=== Task input ===
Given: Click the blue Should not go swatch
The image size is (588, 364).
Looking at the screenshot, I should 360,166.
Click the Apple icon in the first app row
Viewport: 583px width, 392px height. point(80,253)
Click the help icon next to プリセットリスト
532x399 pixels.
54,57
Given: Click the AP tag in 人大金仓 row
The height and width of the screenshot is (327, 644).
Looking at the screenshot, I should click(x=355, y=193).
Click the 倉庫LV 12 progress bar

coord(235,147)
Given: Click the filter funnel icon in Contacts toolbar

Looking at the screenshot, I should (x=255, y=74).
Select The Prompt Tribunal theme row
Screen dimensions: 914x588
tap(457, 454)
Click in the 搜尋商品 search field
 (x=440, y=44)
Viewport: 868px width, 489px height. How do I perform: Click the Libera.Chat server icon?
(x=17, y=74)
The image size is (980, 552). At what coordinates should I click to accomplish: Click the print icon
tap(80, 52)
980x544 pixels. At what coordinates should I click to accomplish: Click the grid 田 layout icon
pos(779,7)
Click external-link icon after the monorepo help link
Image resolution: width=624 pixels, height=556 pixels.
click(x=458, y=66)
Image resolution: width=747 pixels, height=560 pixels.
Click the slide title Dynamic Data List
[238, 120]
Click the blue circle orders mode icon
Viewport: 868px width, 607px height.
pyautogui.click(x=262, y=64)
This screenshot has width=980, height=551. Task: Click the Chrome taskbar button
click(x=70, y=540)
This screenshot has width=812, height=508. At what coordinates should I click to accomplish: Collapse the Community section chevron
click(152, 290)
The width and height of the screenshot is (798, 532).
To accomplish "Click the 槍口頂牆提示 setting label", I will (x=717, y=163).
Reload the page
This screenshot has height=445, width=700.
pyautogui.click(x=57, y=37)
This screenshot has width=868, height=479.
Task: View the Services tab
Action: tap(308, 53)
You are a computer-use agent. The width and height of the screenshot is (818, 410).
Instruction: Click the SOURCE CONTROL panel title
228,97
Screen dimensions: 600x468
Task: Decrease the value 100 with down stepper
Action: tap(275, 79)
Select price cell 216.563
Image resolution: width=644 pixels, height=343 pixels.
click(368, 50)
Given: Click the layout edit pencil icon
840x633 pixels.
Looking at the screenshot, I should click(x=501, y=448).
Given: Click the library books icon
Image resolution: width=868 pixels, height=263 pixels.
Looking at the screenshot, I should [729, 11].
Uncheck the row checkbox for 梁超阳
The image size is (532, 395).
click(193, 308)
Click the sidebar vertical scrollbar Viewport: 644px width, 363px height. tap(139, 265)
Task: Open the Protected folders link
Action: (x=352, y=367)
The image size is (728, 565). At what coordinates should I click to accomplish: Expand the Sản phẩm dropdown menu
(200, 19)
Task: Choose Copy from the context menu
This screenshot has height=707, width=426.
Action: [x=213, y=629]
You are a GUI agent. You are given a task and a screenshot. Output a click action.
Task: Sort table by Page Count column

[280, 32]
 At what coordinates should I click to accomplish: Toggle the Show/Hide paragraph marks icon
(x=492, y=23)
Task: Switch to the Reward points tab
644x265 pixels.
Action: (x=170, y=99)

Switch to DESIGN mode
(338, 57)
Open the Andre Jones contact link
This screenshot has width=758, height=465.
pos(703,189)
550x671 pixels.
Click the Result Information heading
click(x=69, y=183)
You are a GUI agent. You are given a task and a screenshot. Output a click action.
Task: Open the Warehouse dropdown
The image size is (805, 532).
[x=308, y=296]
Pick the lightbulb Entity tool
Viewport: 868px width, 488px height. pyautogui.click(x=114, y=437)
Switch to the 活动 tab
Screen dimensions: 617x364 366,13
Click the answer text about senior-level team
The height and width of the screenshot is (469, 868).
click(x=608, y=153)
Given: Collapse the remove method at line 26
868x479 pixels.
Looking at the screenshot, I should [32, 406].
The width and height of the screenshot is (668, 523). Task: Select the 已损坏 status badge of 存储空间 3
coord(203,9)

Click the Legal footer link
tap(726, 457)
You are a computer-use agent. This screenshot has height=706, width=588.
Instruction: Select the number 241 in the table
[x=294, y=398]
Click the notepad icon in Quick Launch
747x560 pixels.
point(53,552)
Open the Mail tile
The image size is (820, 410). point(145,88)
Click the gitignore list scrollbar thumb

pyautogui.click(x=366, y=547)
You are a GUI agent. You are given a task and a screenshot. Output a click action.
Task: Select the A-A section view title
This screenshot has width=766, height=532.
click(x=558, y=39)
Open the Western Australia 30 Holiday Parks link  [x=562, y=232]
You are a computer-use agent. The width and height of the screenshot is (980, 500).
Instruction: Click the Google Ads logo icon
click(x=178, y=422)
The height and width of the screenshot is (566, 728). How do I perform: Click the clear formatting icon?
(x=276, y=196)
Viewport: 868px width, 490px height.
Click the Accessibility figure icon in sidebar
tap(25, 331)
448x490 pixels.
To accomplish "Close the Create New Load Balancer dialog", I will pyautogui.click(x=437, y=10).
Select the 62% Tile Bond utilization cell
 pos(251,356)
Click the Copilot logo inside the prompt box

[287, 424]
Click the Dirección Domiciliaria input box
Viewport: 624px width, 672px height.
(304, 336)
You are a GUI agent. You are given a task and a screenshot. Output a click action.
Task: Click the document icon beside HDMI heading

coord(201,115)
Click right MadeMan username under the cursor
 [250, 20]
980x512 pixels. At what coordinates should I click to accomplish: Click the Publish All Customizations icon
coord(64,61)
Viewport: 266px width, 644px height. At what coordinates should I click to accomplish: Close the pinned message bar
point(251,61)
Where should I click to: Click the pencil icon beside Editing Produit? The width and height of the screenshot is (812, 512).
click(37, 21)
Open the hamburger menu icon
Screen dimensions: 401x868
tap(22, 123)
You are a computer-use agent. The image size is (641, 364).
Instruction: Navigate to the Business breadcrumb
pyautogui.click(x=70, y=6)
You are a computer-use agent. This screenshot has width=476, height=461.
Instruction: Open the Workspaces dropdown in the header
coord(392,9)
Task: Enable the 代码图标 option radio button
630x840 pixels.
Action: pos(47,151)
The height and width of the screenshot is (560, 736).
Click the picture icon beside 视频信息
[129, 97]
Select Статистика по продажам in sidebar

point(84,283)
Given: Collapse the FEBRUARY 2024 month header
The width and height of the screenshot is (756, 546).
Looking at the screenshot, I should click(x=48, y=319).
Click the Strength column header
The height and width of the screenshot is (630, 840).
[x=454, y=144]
===
### What is needed
Set down, word for word, the line that contains "Task: Enable the 代码图标 option radio button" and all lines after it up to the end of the listing.

### Exercise response
Task: Enable the 代码图标 option radio button
630x840 pixels.
Action: pos(47,151)
The height and width of the screenshot is (560, 736).
Click the picture icon beside 视频信息
[129, 97]
Select Статистика по продажам in sidebar

point(84,283)
Given: Collapse the FEBRUARY 2024 month header
The width and height of the screenshot is (756, 546).
Looking at the screenshot, I should click(x=48, y=319).
Click the Strength column header
The height and width of the screenshot is (630, 840).
[x=454, y=144]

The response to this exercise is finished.